Para los tiempos que vienen sería bueno y necesario que comenzáramos a pensar sobre lo que está pasando y reforzar las estructuras democráticas para no dejarnos arrastrar hacia aventuras peligrosas. Pues lo que se organiza sobre la atmósfera de guerra es un poder creciente sobre nuestras vidas, instalado en instancias irresistibles. Frente a estas tendencias, sería bueno no desarmarnos democráticamente hasta caer en la impotencia. Los poderes que se están experimentando ante nuestros ojos son espeluznantes y solo la fuerza de las poblaciones y su madurez democrática podrán contenerlos. 

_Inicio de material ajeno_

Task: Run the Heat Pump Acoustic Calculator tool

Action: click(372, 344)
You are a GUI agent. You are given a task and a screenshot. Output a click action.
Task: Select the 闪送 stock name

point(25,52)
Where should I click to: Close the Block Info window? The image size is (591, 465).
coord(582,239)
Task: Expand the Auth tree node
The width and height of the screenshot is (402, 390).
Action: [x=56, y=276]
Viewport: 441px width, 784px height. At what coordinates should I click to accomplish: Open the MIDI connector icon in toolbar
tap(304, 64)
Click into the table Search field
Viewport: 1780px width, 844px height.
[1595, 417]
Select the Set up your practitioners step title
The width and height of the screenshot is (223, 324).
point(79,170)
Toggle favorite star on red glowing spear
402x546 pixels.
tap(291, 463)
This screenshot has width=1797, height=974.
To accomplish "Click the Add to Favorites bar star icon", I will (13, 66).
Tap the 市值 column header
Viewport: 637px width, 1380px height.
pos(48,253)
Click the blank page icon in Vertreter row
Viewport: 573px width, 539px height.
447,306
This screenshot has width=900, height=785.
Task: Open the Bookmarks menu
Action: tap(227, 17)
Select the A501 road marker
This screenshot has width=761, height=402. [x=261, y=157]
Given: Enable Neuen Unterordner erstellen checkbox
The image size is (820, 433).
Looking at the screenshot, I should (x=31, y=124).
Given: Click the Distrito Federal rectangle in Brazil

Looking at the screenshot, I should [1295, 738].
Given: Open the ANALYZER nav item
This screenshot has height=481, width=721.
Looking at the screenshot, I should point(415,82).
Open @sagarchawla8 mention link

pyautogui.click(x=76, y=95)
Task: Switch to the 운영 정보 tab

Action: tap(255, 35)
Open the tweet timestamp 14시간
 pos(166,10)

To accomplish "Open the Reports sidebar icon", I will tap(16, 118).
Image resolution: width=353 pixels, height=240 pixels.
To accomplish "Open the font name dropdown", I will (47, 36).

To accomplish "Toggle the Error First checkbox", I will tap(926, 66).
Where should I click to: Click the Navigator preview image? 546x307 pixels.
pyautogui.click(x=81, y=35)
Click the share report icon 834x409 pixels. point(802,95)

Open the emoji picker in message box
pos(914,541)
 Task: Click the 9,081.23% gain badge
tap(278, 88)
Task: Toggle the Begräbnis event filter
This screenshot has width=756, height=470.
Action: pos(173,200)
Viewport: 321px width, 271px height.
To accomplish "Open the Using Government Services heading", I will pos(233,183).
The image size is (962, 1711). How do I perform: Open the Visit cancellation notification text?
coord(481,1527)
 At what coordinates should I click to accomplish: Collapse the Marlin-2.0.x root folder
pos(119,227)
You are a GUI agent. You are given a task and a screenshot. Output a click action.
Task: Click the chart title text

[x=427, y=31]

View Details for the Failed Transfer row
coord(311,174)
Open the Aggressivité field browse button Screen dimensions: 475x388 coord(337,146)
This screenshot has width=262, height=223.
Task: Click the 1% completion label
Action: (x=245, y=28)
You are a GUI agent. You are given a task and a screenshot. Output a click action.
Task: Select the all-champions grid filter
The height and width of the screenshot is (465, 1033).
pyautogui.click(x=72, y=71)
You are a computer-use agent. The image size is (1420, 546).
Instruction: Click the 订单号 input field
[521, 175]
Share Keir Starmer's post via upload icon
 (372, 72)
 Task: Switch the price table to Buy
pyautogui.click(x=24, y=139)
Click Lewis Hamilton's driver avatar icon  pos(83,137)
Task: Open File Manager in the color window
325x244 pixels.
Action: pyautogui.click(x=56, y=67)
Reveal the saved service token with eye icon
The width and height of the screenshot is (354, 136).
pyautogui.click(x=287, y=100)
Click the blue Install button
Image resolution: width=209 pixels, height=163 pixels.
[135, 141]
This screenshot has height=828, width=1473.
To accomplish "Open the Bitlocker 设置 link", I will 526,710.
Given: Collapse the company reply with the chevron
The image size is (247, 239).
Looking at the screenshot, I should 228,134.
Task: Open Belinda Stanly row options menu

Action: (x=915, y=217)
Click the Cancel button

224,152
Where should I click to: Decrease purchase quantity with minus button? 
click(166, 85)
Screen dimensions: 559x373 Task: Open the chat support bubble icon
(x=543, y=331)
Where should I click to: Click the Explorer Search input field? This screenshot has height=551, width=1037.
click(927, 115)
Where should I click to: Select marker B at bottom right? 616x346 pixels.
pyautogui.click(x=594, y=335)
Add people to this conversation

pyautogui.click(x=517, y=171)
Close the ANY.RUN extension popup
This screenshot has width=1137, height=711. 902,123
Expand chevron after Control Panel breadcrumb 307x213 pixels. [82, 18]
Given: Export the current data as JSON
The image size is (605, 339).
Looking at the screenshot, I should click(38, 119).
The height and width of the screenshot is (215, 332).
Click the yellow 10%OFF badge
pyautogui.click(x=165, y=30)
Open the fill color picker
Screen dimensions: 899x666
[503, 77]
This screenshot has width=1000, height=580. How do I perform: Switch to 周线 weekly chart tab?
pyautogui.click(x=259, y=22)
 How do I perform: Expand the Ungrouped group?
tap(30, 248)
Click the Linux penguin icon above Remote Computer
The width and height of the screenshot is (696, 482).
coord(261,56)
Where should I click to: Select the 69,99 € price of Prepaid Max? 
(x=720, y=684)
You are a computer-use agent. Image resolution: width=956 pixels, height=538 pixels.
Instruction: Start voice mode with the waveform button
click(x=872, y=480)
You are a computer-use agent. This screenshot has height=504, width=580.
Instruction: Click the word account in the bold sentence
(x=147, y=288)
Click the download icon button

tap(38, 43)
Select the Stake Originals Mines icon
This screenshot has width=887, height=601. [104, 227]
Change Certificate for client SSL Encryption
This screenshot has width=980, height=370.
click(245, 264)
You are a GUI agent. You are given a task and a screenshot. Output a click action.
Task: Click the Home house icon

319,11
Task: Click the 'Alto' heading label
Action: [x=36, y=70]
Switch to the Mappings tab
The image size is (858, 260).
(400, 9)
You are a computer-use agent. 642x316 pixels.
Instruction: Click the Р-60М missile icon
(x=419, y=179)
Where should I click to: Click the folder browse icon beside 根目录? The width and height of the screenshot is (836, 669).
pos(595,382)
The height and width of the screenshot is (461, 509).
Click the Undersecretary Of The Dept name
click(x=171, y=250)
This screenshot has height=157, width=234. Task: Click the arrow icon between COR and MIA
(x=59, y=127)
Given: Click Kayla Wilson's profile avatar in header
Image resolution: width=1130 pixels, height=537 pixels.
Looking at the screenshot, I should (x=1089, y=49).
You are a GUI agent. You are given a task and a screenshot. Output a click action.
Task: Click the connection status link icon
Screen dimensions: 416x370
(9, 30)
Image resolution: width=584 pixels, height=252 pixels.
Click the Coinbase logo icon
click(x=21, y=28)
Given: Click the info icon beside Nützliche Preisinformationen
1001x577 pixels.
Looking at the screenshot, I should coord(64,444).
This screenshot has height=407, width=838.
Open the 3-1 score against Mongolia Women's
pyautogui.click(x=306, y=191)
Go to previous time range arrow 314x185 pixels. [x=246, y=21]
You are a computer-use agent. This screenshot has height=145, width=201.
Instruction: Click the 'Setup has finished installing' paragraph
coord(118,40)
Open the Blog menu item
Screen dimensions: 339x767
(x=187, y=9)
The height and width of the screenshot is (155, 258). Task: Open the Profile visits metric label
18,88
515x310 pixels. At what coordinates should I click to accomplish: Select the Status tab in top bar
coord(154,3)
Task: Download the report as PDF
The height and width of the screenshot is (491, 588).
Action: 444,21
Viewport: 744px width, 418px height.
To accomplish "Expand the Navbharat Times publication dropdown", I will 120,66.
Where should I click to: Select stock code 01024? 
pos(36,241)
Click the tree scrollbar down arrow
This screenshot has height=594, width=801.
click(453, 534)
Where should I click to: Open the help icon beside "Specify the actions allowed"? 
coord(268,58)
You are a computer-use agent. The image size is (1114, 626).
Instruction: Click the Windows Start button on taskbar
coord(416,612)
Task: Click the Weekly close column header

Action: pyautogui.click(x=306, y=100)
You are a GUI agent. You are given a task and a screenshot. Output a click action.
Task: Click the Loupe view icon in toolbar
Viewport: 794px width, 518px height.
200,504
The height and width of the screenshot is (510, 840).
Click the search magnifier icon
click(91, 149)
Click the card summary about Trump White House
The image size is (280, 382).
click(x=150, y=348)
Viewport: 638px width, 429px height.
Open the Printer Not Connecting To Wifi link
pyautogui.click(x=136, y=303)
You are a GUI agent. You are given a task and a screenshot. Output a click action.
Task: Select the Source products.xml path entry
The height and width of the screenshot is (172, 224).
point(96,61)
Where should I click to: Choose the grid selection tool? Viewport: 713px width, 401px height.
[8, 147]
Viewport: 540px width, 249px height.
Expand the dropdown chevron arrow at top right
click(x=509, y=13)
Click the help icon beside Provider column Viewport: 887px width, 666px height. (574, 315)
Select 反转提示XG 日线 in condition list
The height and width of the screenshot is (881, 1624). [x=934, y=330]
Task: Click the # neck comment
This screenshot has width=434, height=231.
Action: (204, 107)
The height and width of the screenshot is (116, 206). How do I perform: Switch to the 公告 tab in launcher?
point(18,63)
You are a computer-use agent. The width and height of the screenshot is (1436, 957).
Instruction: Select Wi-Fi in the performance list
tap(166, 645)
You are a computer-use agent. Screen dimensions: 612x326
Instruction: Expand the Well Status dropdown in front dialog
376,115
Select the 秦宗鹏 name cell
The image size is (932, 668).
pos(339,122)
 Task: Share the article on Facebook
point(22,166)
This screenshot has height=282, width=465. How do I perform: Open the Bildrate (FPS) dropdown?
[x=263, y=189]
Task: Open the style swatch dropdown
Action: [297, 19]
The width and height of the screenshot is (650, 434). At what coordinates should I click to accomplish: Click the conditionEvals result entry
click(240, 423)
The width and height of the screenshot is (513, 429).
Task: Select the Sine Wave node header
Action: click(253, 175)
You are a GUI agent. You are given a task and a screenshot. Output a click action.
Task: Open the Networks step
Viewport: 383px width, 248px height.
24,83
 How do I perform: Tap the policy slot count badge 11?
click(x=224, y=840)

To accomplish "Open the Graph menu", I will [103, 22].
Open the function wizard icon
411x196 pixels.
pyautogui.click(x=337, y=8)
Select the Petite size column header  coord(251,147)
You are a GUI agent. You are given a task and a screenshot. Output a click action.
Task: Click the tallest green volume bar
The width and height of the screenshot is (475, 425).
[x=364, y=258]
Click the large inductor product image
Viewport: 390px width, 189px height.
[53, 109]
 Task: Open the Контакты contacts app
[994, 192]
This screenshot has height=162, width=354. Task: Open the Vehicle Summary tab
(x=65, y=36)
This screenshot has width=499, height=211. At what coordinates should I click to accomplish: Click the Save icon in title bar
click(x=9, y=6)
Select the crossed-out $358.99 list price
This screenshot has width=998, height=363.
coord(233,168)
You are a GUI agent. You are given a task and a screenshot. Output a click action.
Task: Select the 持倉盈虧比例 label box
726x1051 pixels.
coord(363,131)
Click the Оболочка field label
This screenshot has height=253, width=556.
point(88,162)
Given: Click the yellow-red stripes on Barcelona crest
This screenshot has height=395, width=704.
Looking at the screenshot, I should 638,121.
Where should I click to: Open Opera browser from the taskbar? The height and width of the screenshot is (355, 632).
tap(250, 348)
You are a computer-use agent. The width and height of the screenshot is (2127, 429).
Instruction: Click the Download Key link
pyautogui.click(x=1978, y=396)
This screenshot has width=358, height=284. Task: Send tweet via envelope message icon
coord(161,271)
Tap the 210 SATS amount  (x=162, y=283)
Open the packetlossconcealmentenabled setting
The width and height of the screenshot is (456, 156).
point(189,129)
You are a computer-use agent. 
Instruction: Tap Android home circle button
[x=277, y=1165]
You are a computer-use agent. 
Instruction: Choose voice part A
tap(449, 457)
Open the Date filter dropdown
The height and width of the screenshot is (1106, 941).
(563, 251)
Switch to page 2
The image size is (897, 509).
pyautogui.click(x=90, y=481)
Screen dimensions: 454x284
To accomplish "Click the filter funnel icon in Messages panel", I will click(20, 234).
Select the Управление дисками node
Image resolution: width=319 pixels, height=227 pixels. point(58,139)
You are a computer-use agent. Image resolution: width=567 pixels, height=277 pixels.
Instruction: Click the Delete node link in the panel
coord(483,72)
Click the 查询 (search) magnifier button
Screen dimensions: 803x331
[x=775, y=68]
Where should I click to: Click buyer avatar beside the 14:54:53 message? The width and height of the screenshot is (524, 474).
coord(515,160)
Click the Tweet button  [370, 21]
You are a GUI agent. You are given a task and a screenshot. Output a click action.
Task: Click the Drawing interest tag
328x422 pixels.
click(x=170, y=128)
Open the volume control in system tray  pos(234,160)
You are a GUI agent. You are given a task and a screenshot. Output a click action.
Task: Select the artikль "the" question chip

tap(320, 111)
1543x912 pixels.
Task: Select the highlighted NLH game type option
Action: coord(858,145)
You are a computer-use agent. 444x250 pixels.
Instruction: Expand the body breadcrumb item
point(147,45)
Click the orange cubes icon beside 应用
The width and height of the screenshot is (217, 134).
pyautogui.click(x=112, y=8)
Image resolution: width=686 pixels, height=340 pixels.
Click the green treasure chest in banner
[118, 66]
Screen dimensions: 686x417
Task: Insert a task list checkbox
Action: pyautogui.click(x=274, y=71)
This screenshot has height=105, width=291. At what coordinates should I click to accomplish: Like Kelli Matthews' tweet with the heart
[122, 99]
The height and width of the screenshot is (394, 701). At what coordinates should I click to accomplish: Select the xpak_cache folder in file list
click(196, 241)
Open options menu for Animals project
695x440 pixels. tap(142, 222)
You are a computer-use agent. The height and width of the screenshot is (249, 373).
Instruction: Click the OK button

Imagino que han leído la noticia -la daba Levante-EMV- del programa ‘Lavender’, del ejército israelita. Es muy significativo de la índole de esos nuevos poderes. Es un programa de reconocimiento facial por inteligencia artificial. Reconoce un rostro y mediante un algoritmo -he ahí la nueva magia- la máquina diagnostica que ese rostro pertenece a un militante de Hamás. El sargento que está al frente de la máquina tiene veinte minutos para validar el resultado. Si el detectado es candidato a militante de a pie, puede validarse un bombardeo con un daño colateral de quince civiles. Si es un comandante, el daño puede subir a cien civiles. 

¿Por qué seguimos llamando a este tipo de procedimientos inteligencia artificial? Sin duda porque alguien quiere legitimar sus resultados. ¿No sería mejor llamarlo información probable, irresponsable y ciega? Y cuando todos hablan de limitar este artefacto diabólico, siempre van por delante las cláusulas de excepción de uso militar y de seguridad. Si cruzamos estas excepciones -el poder siempre avanza invocando estados de necesidad- con el sencillo hecho comprobable de que nuestros actos con los móviles son escuchados, grabados y almacenados, resulta claro que un panóptico mundial se está construyendo y que, llegado el caso, puede ser usado contra nosotros.

No hace falta imaginar que Lavender es jaqueada. Su uso normal tiene consecuencias terribles. Parece que Feuerbach tenía razón al decir que Dios es la proyección de nuestras ilusiones de poder, pues el pueblo que parece más creyente en Él lo mantiene operativo para apropiarse de todos sus atributos. Lavender es el ojo omnisciente que todo lo ve, pero sobre todo el ojo que dispara su ira y su cólera con los bombardeos. Nietzsche, sin duda, equivocó la frase. Parece que, porque Dios no ha muerto, los suyos pueden permitírselo todo. Primero los de Hamás, luego los del Estado de Israel, los ortodoxos de Putin o los ayatolás iraníes. Después vendrán los que lean en la Biblia de Trump que la obediencia es incondicional. 

Esas estructuras de poder, sin embargo, no tienen patria. Se expanden por doquier en manos de quienes tienen dinero para comprarlas. Siguen los flujos de inversión que son a su vez flujos informáticos. ¿Qué pueden los seres humanos tomados de uno en uno frente a ellos? Sólo poner el rostro para que sea identificado. Para comprar o para morir. Dependerá. Pero desde luego no dependerá de las decisiones de la ciudadanía. Se trata de poderes cada vez más concentrados, de los que al parecer determinados estados y políticos son sucursales para velar por sus intereses. Así la trama del poder se extiende como una superestructura sobre las poblaciones mundiales. 

Todo eso no parece compatible con nuestra idea de democracia. Tengo la certeza de que cuando ésta muestra algo de su potencial para obstaculizar la marcha triunfal de esos poderes, se intensifica la voluntad -que ya es evidente en muchos sitios- de neutralizarla, tornarla impotente, inoperativa o sencillamente destruirla. El control impondrá obediencia, porque el control no solo quiere saber lo que hacemos sino tornarnos impotentes. Si además suenan tambores de guerra, ese control será asfixiante. Entonces estará en peligro el último gramo de libertad.